◆ **What this task involves**: Say how many lines below hold the word "computer"; give the number by itself.

=== Material supplied ===

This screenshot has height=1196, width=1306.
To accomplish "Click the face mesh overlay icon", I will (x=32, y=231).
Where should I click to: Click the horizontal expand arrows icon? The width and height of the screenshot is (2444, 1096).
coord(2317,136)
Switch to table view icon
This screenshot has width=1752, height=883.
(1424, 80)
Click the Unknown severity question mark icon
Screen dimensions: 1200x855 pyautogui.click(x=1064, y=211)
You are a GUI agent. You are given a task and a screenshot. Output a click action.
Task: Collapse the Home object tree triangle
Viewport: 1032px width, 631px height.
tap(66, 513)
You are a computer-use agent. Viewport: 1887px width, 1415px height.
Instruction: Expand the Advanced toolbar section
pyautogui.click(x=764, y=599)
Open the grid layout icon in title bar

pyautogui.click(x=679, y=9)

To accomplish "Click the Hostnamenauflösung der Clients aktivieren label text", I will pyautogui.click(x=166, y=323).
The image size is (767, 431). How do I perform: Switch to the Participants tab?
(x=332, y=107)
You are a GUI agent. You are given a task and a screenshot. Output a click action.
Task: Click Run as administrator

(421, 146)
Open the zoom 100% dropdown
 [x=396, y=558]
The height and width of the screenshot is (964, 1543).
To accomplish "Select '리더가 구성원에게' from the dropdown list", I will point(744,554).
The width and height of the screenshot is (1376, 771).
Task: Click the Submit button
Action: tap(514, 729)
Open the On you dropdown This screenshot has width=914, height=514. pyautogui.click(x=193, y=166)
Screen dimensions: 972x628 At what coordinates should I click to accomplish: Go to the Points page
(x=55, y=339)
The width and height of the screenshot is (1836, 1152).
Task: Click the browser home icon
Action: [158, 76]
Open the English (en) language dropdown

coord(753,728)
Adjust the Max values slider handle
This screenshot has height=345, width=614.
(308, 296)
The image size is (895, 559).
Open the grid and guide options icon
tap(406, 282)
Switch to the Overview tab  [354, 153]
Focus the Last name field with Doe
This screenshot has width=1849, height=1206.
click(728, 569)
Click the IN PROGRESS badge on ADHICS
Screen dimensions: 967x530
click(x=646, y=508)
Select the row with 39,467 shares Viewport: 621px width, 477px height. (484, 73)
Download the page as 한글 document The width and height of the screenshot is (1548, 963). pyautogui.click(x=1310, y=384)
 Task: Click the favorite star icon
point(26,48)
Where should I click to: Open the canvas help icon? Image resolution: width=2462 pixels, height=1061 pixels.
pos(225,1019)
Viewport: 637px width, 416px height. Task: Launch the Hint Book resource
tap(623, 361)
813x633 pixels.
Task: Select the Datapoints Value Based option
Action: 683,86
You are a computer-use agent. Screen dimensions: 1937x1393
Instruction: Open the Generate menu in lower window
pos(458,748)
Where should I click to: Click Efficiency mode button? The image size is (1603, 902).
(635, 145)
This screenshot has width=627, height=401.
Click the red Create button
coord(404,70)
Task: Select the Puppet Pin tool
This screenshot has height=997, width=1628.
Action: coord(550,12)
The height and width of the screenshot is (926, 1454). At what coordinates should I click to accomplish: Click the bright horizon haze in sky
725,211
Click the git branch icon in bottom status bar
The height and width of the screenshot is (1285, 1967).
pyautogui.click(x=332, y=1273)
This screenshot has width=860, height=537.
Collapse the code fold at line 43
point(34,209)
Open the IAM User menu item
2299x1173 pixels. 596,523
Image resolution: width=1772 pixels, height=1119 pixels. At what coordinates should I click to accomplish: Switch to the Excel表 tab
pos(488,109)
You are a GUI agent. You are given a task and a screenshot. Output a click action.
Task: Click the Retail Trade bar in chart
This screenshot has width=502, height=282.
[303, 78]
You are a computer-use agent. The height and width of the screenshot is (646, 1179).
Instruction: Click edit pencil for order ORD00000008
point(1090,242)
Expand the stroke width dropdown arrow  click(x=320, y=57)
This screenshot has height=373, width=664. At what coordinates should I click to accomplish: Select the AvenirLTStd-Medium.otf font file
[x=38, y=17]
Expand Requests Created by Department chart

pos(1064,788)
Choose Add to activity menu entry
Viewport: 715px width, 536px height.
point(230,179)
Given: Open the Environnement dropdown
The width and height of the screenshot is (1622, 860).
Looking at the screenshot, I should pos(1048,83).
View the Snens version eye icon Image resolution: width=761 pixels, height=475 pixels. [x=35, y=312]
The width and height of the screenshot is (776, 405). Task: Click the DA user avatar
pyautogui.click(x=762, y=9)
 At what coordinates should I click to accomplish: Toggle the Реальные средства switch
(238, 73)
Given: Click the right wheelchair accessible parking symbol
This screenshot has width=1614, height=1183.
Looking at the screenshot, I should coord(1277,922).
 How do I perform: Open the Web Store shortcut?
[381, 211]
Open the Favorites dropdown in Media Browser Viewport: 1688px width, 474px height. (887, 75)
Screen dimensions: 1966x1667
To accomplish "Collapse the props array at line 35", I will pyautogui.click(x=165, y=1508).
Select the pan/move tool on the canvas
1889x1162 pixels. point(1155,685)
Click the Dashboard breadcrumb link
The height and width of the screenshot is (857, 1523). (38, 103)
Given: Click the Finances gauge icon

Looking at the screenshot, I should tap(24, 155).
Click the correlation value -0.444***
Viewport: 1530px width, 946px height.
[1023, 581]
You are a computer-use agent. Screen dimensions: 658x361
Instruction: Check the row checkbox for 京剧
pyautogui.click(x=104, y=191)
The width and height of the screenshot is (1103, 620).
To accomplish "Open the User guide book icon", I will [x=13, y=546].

===

◆ **Result of this task**: 4